I don’t know why it’s taken me so long to review this album. Perhaps because I tend to remove the album from the pack I take to work every day after it’s been reviewed, and I secretly didn’t want to stop bringing this one to work. This album reeks of guilty pleasure. It almost feels too slick and too radio-friendly for my indie sensibilities to justify. And the name of the band sounds a bit too much like the area of a department store that I try to avoid. Regardless, this is an excellent album of lovely, lofty pop tunes.

This is Smart Brown Handbag’s sixth CD, and it’s hard to believe all this sound is made by just a trio. Every song is very layered and thick, providing an atmosphere that goes beyond just simple pop structures. They are centered around David Steinhart’s (of the band Pop Art in the 80’s) lovely but not too pretentious voice, yet the vocals are not mixed way to the front as many bands would. Rather, they’re layered nicely and mix perfectly with the layered guitars, subtle bass, and soft percussion. Comparisons are difficult, but there’s a definite 80’s European feel, perhaps similar to the Smiths, and Steinhart’s voice at times has an almost British quality to it, reminding me of the more illustrious recordings by Love Spit Love.

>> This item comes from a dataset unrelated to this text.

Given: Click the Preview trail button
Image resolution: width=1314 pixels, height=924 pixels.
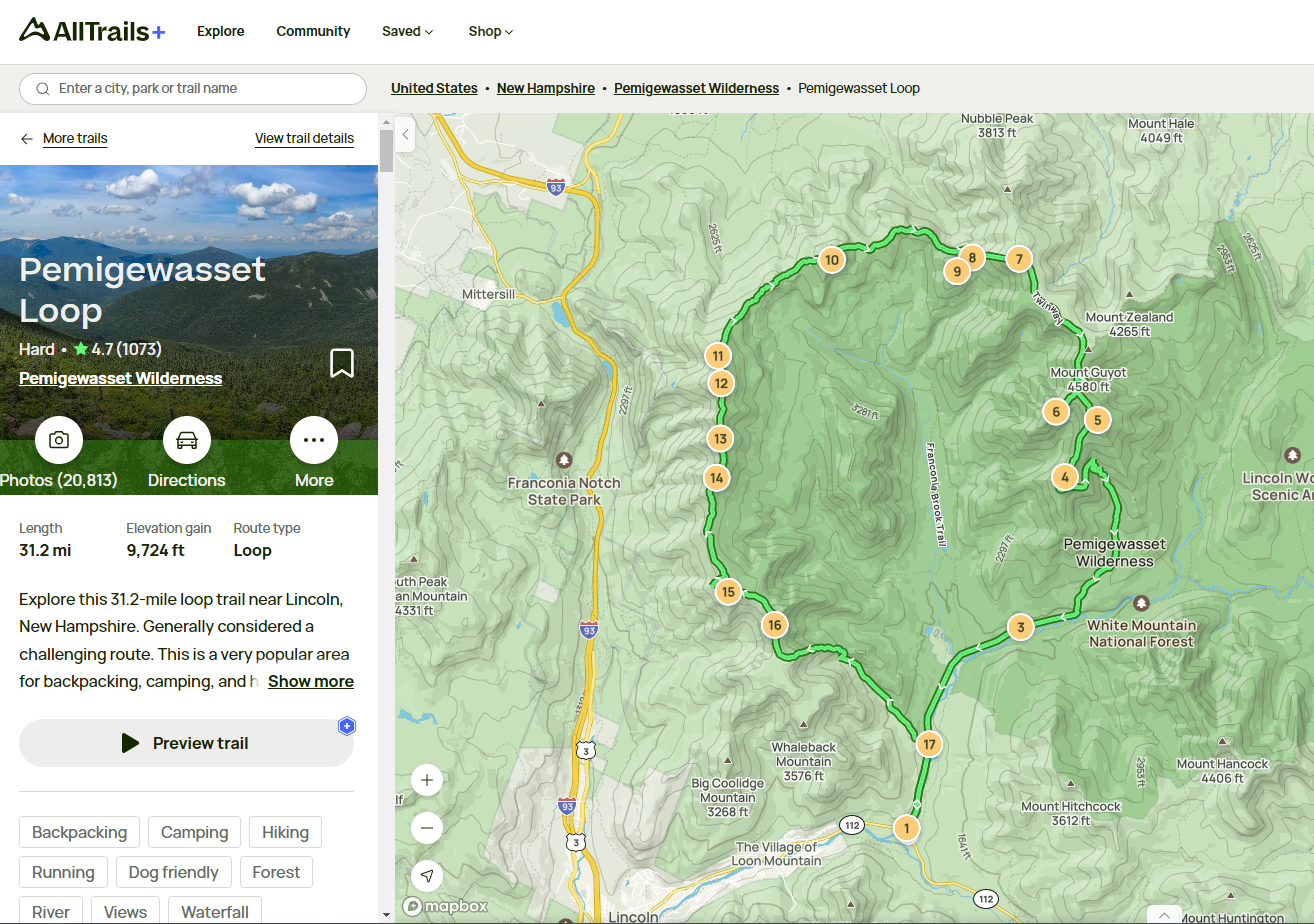Looking at the screenshot, I should pyautogui.click(x=186, y=743).
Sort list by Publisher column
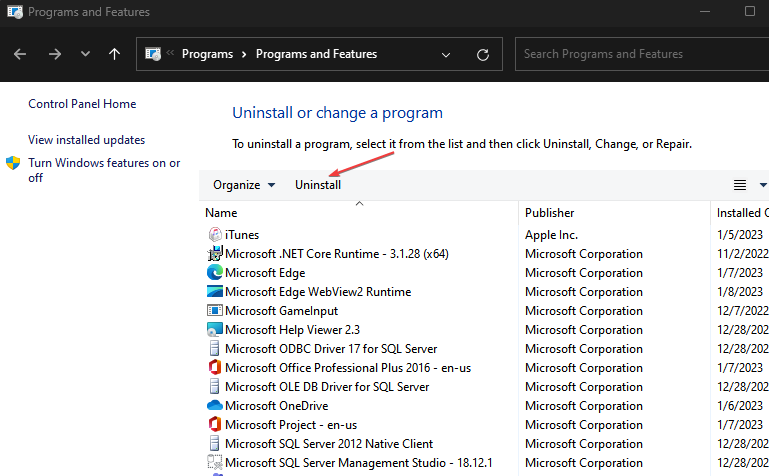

“Where to From Here?” starts off slower and lovely, with some layered guitars (one sounding suspiciously like a mandolin), and just lovely vocals made thicker by overlapping backing vocals that don’t do more than “ahhhhh…” but sound so nice. The synth-sounding guitar in “The Day Before” add a very light touch. The flowing, lofting chorus of “Greetings from the Longest Weekend…” harken again to an 80’s sound brought more modern by plunking, melodic guitars and that layered atmospheric sound. The percussion and synthesizers on “Medicate to Stabilize” make it one of the catchiest songs on the album. The guitars are quite a bit more sonic and driving on “Backwards” without losing the pop feel. There’s a little late-Bowie feel on “As Close As We Get” and the slower “I Love Everyone.” And the final, “Plastic Babies,” has an almost Spanish flare.

Maybe it’s ok that Smart Brown Handbag is a guilty pleasure. The lofty, orchestrated pop songs are lovely and so immaculately full and well produced, it’s hard to find a single fault on this album. The songs are catchy enough that I find myself singing them later. Maybe it is a bit throwback to the atmospheric 80’s sound, but I don’t mind. These are very pretty, very original purely pop songs that you can’t help but love.